Dès les premières lignes de son message, l’élu rappelle les relations de respect mutuel qui existaient, selon lui, entre les deux hommes. Il affirme que le dépôt de son initiative parlementaire, fondée sur les articles 5 et 130 de la Constitution, aurait profondément modifié cette relation.
Paul-Gaspard Ngondankoy dit regretter que le débat institutionnel ait laissé place, selon lui, à des attaques dirigées contre sa probité intellectuelle et morale. Il critique également les qualificatifs employés contre certains professeurs de droit constitutionnel, dénonçant des expressions telles que « constitutionnalistes de ventre » ou « constitutionnalistes vendus », qu’il juge incompatibles avec un débat démocratique.
Le député affirme souhaiter que les divergences d’interprétation de la Constitution soient discutées dans le cadre de débats publics contradictoires. Il indique être disposé à confronter ses analyses à celles de Martin Fayulu ainsi qu’à celles des constitutionnalistes partageant les positions de ce dernier.

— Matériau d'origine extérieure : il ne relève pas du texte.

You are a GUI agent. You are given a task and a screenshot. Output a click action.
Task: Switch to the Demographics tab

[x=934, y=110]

Sur le fond, Paul-Gaspard Ngondankoy développe une argumentation centrée sur la distinction entre le pouvoir constituant originaire et le pouvoir constituant dérivé. Selon lui, le peuple, détenteur de la souveraineté conformément à l’article 5 de la Constitution, demeure l’auteur de la Constitution et conserve la faculté de la modifier directement par voie référendaire. À ses yeux, les limitations prévues aux articles 219 et 220 concernent exclusivement les pouvoirs constitués mentionnés à l’article 218 et ne s’appliqueraient pas au peuple agissant directement.
L’universitaire explique enseigner cette distinction depuis près de vingt ans et rappelle que son opposition, par le passé, à certaines tentatives de modification constitutionnelle concernait des initiatives envisagées par la voie du Congrès, qu’il estimait incompétent pour modifier les dispositions concernées.

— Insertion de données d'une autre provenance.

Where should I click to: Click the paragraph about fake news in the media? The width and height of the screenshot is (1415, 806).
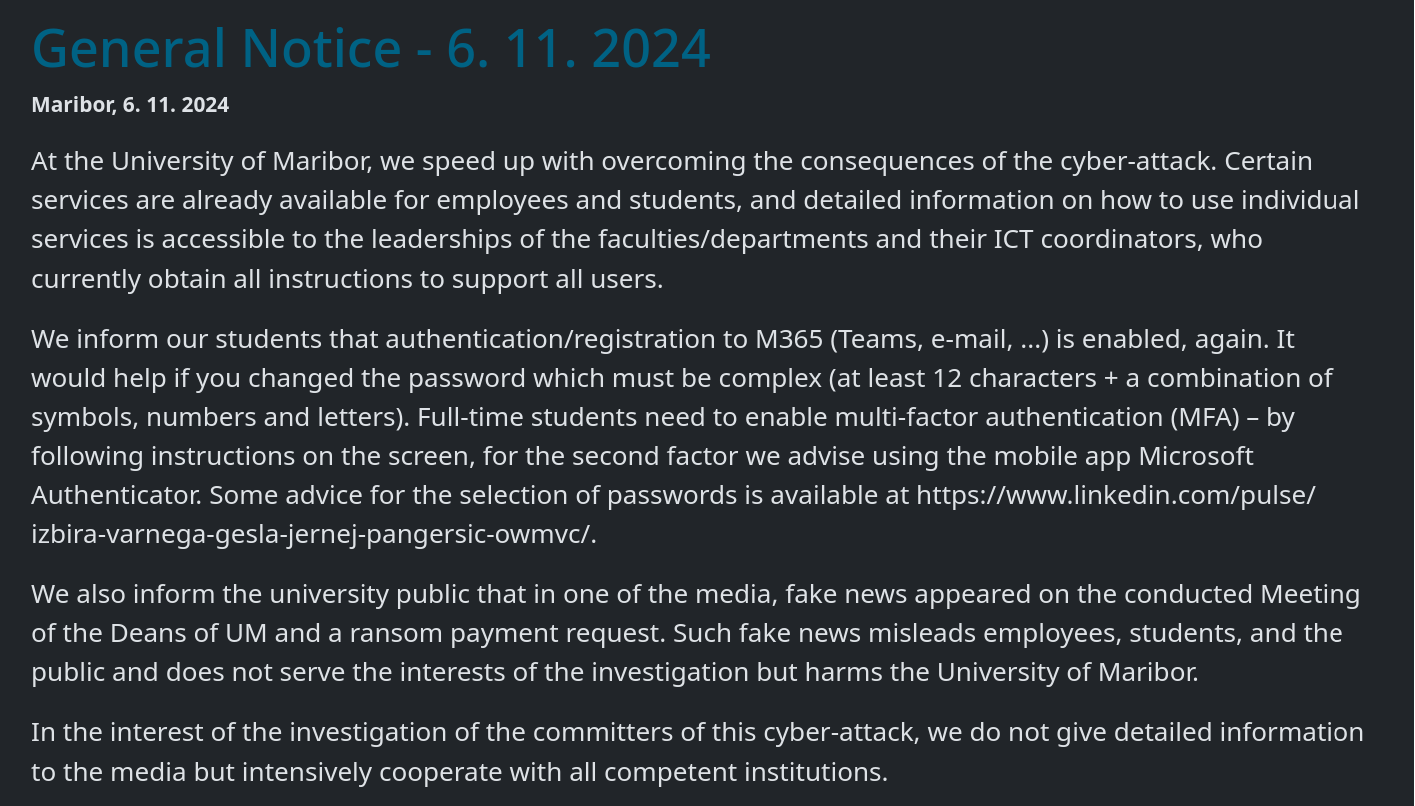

Dans son développement, il soutient également que le droit constitutionnel reconnaît plusieurs modes d’élaboration ou de modification d’une Constitution, distinguant les mécanismes démocratiques des procédés non démocratiques tels que le coup d’État, la révolution ou l’insurrection. Selon lui, le référendum constitue le mécanisme démocratique par excellence lorsqu’il s’agit pour le peuple d’exercer directement son pouvoir constituant.
Le député souligne qu’un peuple ayant adopté une Constitution peut également décider, par référendum, d’en modifier certaines dispositions, y compris celles qualifiées de fondamentales, sans que cela constitue, selon son interprétation juridique, un « coup d’État constitutionnel ». Il annonce qu’il présentera, lors d’un éventuel débat public, plusieurs précédents internationaux illustrant cette analyse.
Paul-Gaspard Ngondankoy affirme par ailleurs que le recours au référendum représenterait, dans un contexte où coexistent partisans et adversaires d’une évolution constitutionnelle, le moyen démocratique permettant au peuple de trancher lui-même cette question.
En conclusion de son message, il demande à Martin Fayulu de dépersonnaliser le débat politique, de mettre fin aux invectives publiques à son encontre et de privilégier une confrontation d’idées fondée sur les arguments juridiques. « Je ne vous ai jamais manqué du respect. Je ne vous ai jamais soupçonné de quoi que ce soit. J’en demande la réciproque », écrit-il, avant d’appeler à un débat démocratique « sain, courtois et responsable ».